* _Exercise brief_: Please output the entries below from the line that contains "The height and width of the screenshot is (470, 847)." through the final line, reproduced exactly and alone.

Records for the exercise Block Start

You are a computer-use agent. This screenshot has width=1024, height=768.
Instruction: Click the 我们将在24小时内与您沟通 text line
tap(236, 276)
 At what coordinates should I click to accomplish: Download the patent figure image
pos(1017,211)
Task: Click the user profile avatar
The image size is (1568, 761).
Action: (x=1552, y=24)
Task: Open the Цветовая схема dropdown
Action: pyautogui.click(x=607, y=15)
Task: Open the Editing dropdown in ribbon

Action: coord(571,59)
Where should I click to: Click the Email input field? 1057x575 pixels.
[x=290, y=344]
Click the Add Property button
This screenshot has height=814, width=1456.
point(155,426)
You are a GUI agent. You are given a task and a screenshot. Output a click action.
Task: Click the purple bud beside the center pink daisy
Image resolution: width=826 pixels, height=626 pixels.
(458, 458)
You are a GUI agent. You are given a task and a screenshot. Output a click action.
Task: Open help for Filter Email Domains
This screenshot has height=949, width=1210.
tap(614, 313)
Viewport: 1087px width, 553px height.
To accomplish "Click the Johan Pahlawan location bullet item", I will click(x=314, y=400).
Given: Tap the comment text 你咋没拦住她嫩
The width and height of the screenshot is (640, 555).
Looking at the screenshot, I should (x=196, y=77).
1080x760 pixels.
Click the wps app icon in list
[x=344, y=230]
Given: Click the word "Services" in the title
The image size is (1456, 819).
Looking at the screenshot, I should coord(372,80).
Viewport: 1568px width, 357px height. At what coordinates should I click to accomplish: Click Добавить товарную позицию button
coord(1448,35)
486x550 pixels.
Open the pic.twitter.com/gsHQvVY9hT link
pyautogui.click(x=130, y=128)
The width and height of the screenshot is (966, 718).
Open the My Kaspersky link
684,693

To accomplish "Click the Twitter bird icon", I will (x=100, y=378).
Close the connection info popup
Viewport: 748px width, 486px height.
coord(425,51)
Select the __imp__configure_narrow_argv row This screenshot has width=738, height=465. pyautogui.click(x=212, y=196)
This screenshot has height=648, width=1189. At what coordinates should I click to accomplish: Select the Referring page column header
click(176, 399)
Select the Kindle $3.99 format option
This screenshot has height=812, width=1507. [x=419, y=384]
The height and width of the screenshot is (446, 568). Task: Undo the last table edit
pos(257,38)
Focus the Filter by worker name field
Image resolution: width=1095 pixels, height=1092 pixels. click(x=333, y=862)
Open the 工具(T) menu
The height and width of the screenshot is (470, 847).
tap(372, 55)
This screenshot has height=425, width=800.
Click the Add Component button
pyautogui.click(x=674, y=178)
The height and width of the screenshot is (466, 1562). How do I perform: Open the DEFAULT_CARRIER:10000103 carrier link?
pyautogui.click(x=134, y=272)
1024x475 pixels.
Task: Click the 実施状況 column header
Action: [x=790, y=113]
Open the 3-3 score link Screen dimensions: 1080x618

Records for the exercise Block End

* _Exercise response_:
The height and width of the screenshot is (470, 847).
tap(372, 55)
This screenshot has height=425, width=800.
Click the Add Component button
pyautogui.click(x=674, y=178)
The height and width of the screenshot is (466, 1562). How do I perform: Open the DEFAULT_CARRIER:10000103 carrier link?
pyautogui.click(x=134, y=272)
1024x475 pixels.
Task: Click the 実施状況 column header
Action: [x=790, y=113]
Open the 3-3 score link Screen dimensions: 1080x618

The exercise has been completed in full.